(RECORDS TO PROCESS begins)
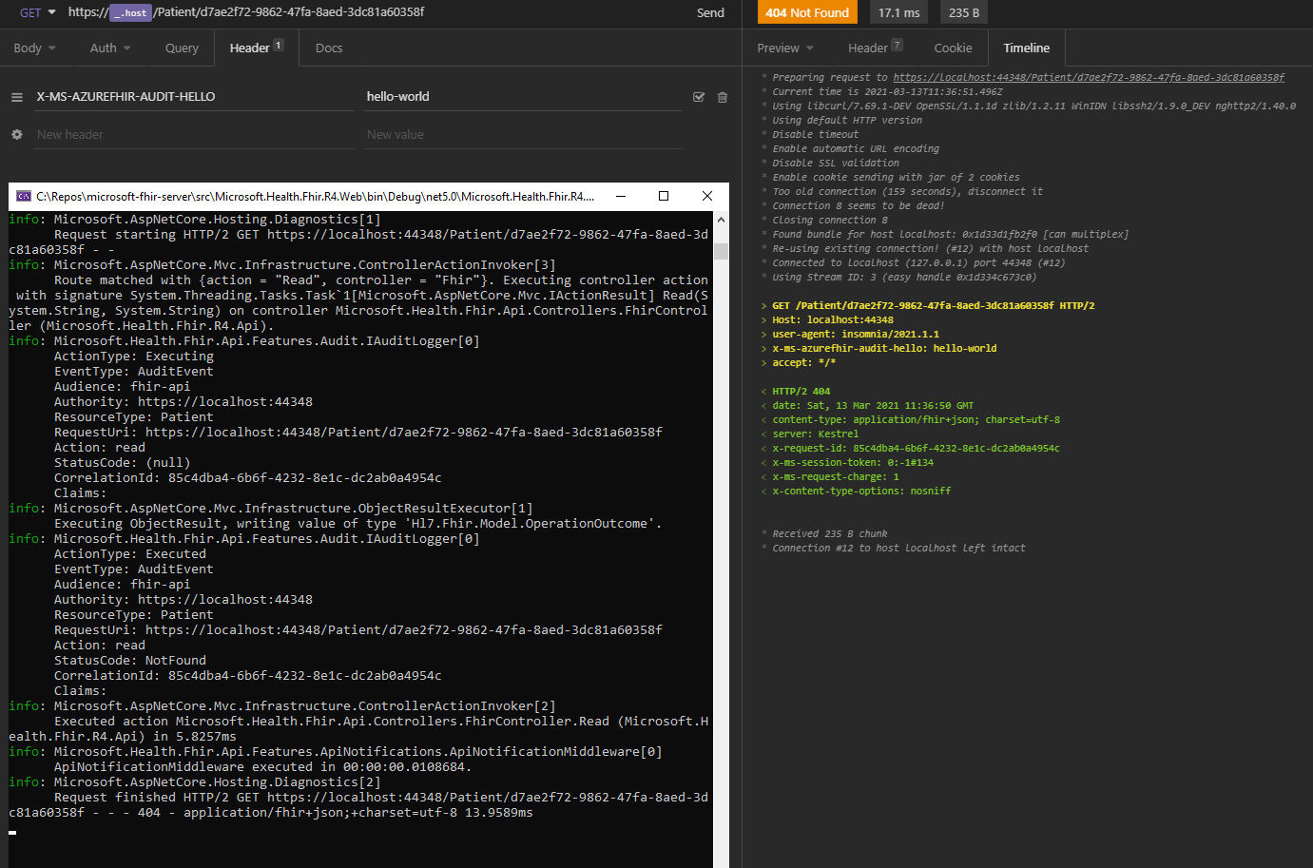Switch to the Query tab
The image size is (1313, 868).
click(x=181, y=48)
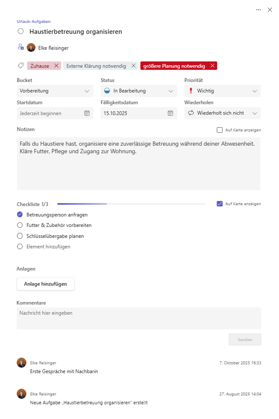Open the Startdatum calendar picker
This screenshot has height=419, width=279.
pyautogui.click(x=87, y=113)
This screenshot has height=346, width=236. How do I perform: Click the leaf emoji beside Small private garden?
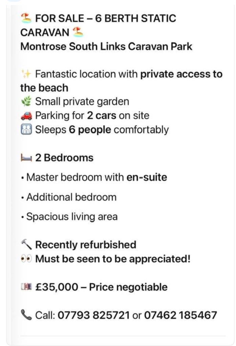[26, 101]
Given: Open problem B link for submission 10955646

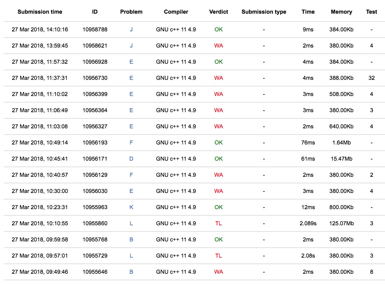Looking at the screenshot, I should pyautogui.click(x=131, y=272).
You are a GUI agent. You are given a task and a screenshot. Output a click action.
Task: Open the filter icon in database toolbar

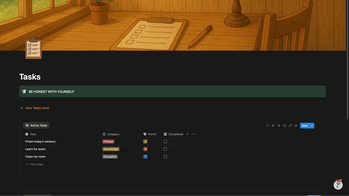click(267, 126)
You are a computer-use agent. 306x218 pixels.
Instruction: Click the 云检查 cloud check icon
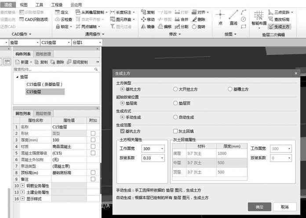tap(64, 19)
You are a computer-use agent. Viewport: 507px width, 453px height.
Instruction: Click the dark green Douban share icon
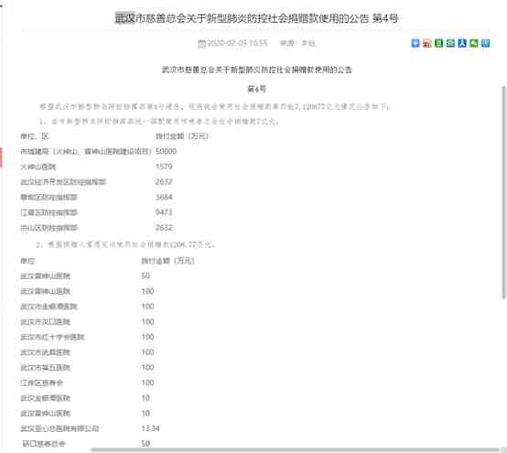438,43
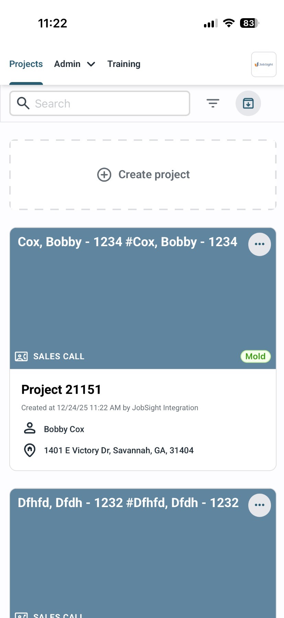Click the plus icon for Create project
This screenshot has width=284, height=618.
tap(104, 175)
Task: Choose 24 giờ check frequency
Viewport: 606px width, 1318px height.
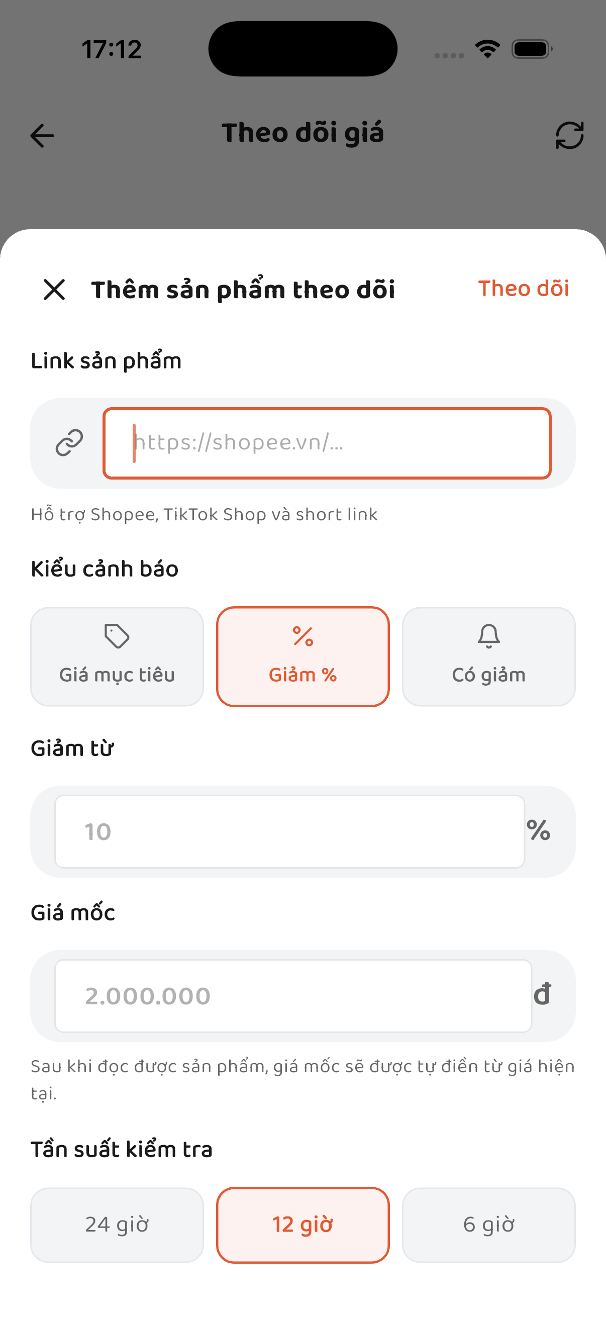Action: click(x=117, y=1225)
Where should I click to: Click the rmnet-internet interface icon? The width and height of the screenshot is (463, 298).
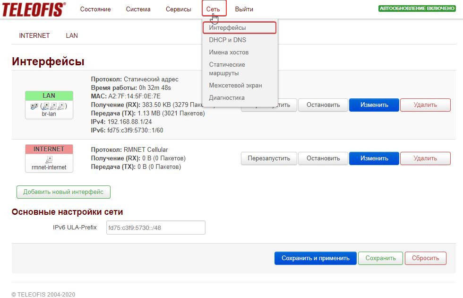pyautogui.click(x=49, y=160)
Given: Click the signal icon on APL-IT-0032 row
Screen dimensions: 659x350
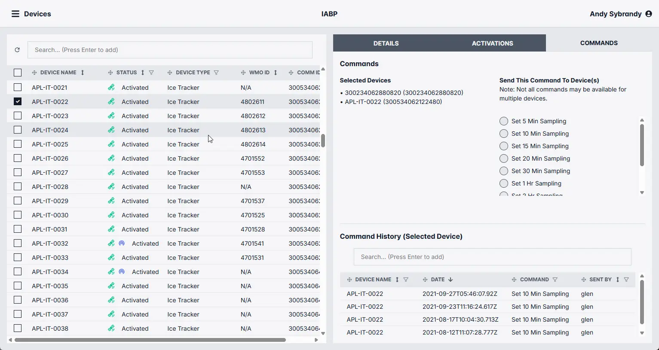Looking at the screenshot, I should point(122,243).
(RECORDS TO PROCESS ends)
- **TO DO**: Find the word "agent" in the records and pull out each line that has it.

- **FINAL ANSWER**:
You are a GUI agent. You are given a task and a screenshot. Output a click action.
You are a computer-use agent. 306x218 pixels.
You are a computer-use agent. Viewport: 507px width, 453px height.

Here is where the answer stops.